━━ Data extracts
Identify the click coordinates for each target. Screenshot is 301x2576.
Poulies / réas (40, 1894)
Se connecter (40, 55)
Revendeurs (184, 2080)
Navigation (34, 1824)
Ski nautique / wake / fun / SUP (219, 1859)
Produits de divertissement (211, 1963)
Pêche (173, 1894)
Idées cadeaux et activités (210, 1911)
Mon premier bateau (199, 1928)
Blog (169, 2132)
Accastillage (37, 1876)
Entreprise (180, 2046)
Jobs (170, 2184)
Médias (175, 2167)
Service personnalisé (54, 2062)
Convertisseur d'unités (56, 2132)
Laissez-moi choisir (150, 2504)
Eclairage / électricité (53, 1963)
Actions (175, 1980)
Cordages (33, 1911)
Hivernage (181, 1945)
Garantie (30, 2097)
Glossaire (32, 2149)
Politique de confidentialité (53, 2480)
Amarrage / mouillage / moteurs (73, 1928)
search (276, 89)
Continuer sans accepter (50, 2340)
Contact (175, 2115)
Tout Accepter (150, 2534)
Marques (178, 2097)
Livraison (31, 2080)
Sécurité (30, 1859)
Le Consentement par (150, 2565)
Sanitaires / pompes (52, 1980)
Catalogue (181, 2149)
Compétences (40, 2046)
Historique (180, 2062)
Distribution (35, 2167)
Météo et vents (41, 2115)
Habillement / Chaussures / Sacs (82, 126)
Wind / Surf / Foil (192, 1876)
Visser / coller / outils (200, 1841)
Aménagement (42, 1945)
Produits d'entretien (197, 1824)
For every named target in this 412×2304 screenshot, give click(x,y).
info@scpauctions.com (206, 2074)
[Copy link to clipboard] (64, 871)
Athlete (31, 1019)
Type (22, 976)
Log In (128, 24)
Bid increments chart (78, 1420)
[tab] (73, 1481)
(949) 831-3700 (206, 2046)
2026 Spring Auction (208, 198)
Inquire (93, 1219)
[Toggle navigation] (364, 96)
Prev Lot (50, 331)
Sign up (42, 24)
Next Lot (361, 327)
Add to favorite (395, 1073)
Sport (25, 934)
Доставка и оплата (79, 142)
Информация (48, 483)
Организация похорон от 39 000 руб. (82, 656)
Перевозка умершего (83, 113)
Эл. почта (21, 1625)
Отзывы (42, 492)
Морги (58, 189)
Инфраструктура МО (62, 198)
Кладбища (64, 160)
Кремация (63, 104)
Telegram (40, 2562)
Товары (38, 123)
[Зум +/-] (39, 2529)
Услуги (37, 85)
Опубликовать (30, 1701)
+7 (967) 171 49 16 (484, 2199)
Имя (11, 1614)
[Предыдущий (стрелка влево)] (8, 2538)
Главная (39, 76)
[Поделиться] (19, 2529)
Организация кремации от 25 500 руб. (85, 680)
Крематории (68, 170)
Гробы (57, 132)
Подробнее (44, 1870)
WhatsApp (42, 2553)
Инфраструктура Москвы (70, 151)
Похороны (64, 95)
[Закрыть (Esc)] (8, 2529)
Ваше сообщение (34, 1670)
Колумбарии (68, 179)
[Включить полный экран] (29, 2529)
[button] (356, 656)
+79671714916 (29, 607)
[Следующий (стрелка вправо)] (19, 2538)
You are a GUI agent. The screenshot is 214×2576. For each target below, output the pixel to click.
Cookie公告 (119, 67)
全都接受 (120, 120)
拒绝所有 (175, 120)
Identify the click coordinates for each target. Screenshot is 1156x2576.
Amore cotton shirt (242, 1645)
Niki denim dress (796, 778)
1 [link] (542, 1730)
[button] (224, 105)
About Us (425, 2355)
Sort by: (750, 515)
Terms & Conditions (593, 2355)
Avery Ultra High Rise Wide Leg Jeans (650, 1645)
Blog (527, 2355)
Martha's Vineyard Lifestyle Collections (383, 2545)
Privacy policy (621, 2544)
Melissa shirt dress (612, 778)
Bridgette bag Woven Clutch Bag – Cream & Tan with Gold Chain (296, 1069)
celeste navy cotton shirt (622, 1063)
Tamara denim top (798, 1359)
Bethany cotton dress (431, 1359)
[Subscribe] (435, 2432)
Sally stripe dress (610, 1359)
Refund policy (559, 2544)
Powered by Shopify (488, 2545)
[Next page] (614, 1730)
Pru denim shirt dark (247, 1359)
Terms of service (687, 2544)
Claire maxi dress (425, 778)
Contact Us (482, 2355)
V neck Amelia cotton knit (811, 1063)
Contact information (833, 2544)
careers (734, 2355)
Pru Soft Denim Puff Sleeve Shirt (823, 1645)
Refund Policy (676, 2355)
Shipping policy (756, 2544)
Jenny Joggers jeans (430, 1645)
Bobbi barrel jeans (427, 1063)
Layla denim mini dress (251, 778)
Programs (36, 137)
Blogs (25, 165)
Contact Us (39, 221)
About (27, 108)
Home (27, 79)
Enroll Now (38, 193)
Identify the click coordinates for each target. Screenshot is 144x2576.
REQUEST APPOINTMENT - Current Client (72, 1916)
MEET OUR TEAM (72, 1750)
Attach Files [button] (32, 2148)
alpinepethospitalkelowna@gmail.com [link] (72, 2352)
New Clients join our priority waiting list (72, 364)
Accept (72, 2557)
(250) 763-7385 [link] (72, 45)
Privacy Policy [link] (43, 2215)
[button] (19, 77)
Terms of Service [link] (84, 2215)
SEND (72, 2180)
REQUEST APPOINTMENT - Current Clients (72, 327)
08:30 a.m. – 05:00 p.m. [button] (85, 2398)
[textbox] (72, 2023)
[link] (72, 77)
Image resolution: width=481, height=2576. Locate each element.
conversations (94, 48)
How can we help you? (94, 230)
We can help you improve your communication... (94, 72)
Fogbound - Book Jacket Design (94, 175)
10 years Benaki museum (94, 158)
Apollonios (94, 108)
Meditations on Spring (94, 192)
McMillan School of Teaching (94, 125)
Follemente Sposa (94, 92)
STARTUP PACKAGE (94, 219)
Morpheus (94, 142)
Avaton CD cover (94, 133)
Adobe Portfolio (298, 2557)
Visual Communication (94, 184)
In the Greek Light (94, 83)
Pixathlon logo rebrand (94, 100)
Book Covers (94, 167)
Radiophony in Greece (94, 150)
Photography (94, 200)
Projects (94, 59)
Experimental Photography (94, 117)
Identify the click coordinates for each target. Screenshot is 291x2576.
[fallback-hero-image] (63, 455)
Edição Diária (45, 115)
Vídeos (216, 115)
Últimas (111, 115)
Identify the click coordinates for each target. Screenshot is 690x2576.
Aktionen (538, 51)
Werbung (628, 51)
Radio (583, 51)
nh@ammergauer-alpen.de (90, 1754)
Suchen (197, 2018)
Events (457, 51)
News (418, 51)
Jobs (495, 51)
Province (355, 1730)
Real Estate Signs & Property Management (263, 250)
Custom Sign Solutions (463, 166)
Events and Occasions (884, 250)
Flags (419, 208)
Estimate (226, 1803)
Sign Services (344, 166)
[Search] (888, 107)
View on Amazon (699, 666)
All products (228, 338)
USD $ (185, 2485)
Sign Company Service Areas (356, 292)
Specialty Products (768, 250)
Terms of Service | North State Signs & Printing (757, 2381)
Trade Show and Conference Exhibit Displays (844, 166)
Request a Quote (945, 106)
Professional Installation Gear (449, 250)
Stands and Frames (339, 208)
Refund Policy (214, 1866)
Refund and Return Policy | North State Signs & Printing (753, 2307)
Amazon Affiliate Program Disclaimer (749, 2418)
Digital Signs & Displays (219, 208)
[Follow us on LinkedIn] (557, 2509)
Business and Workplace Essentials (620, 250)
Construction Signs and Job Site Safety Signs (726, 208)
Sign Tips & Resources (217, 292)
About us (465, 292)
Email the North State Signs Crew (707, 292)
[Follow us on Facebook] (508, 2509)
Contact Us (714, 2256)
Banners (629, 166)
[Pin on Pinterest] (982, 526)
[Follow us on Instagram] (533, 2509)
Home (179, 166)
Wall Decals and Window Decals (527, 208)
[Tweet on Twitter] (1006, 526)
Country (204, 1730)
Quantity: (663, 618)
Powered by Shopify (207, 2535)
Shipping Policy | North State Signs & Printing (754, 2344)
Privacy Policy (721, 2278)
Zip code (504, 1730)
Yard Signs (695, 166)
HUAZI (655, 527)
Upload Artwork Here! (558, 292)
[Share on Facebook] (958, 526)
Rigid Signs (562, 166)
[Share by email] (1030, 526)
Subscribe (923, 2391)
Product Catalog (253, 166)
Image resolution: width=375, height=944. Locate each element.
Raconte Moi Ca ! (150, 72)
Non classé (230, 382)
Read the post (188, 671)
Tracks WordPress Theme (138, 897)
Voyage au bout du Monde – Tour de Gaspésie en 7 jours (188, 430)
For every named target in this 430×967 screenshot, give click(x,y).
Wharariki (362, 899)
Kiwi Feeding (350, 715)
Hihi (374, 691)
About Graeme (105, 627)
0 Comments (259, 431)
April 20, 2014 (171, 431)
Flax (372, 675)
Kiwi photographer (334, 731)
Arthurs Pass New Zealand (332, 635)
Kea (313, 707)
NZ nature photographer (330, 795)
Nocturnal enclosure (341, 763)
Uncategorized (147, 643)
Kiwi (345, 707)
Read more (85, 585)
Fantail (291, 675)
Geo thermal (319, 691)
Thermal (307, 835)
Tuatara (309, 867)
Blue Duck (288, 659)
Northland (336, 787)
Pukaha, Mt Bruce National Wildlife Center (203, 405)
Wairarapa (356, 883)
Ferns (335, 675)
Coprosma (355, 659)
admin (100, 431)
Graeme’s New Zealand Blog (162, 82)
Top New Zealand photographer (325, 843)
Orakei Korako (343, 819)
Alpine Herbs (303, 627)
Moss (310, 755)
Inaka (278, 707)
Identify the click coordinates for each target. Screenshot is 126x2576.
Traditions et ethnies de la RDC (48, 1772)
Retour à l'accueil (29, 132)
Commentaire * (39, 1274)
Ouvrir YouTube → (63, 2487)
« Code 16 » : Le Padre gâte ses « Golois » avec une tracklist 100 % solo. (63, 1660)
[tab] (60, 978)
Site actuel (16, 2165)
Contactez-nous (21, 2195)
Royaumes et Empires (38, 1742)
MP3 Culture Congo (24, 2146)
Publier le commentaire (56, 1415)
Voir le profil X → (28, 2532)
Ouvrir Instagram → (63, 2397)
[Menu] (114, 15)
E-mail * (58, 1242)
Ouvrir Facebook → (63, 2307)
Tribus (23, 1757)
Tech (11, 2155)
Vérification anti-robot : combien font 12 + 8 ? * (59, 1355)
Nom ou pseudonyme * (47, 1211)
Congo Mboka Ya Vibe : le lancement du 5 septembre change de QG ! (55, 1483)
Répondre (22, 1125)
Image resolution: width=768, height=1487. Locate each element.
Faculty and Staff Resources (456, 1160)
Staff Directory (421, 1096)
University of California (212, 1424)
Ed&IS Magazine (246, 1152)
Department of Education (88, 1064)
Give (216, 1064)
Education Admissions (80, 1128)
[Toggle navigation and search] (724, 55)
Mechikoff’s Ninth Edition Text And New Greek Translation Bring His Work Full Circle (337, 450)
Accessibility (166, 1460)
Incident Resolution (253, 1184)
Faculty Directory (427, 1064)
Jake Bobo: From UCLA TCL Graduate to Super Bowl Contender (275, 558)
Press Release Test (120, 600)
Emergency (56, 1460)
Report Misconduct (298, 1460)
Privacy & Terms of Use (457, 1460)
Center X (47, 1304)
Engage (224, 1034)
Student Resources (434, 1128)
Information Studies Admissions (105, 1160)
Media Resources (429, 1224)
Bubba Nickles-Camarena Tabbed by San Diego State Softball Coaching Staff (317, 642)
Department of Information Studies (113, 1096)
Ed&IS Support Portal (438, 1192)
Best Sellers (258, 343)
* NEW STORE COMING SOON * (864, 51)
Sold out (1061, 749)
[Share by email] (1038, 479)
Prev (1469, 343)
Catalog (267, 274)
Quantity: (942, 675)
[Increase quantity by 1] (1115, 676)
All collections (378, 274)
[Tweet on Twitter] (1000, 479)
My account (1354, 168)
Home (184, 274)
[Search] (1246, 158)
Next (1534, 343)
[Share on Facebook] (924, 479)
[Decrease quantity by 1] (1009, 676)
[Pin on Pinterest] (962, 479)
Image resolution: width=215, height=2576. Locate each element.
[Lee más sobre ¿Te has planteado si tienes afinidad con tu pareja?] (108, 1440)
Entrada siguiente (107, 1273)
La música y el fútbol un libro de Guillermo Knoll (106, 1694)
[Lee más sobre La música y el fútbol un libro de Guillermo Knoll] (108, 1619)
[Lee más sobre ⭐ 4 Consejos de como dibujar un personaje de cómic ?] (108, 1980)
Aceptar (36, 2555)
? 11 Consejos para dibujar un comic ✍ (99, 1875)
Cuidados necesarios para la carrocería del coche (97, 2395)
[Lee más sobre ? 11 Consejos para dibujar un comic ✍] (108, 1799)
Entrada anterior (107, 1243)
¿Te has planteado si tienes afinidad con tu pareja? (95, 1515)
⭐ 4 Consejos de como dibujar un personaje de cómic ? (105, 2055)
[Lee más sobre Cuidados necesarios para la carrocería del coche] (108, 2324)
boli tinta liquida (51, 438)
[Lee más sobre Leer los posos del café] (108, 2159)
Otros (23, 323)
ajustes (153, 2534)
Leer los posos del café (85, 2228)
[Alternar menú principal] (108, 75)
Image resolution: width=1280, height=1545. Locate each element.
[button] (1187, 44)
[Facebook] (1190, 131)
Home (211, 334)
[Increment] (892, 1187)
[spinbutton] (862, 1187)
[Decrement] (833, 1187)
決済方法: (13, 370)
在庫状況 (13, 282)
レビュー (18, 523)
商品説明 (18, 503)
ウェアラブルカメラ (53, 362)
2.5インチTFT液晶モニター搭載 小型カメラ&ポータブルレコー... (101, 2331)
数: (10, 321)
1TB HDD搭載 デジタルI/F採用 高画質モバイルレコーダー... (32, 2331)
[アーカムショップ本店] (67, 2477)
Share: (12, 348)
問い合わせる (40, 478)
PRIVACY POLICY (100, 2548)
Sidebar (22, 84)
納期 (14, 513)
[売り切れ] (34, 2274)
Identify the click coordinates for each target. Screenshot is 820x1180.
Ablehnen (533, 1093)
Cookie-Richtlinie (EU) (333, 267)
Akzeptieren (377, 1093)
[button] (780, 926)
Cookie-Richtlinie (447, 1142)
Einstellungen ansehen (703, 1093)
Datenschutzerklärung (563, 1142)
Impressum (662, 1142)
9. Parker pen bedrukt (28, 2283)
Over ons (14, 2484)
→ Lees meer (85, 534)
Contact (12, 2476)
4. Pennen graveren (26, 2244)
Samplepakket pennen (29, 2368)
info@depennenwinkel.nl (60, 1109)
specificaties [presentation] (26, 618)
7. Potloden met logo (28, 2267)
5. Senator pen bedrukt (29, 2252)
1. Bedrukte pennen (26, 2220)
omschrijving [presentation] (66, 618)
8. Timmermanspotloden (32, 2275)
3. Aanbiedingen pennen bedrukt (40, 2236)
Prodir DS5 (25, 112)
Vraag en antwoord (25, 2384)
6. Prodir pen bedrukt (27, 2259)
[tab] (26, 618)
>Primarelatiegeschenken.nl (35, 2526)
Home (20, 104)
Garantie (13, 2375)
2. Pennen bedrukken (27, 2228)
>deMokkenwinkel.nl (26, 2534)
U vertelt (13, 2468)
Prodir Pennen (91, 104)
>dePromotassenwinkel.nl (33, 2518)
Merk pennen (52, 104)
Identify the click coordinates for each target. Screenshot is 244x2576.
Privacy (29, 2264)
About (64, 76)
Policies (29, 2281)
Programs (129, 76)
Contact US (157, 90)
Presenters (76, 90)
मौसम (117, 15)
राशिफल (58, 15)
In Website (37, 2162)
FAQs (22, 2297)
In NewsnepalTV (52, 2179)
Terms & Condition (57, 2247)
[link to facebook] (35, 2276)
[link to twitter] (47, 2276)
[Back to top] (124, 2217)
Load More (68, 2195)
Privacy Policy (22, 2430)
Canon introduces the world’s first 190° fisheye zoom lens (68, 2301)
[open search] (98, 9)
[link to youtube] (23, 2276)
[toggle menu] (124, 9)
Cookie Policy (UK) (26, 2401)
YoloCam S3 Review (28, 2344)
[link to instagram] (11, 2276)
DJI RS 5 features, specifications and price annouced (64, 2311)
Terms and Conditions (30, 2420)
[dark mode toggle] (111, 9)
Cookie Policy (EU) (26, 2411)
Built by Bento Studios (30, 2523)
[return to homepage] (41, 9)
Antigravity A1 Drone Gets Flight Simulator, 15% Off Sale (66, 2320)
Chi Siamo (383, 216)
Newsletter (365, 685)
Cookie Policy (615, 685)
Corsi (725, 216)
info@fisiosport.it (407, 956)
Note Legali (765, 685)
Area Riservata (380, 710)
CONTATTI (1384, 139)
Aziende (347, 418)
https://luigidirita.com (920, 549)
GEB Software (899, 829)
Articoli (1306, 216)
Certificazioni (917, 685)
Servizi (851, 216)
━━━━
For the lines above, output exactly those from the line containing "[button] (19, 77)" through the line containing "Suchen (197, 2018)", and skip the others.

[button] (19, 77)
Terms of Service [link] (84, 2215)
SEND (72, 2180)
REQUEST APPOINTMENT - Current Clients (72, 327)
08:30 a.m. – 05:00 p.m. [button] (85, 2398)
[textbox] (72, 2023)
[link] (72, 77)
Image resolution: width=481, height=2576. Locate each element.
conversations (94, 48)
How can we help you? (94, 230)
We can help you improve your communication... (94, 72)
Fogbound - Book Jacket Design (94, 175)
10 years Benaki museum (94, 158)
Apollonios (94, 108)
Meditations on Spring (94, 192)
McMillan School of Teaching (94, 125)
Follemente Sposa (94, 92)
STARTUP PACKAGE (94, 219)
Morpheus (94, 142)
Avaton CD cover (94, 133)
Adobe Portfolio (298, 2557)
Visual Communication (94, 184)
In the Greek Light (94, 83)
Pixathlon logo rebrand (94, 100)
Book Covers (94, 167)
Radiophony in Greece (94, 150)
Photography (94, 200)
Projects (94, 59)
Experimental Photography (94, 117)
Identify the click coordinates for each target. Screenshot is 291x2576.
[fallback-hero-image] (63, 455)
Edição Diária (45, 115)
Vídeos (216, 115)
Últimas (111, 115)
Identify the click coordinates for each target. Screenshot is 690x2576.
Aktionen (538, 51)
Werbung (628, 51)
Radio (583, 51)
nh@ammergauer-alpen.de (90, 1754)
Suchen (197, 2018)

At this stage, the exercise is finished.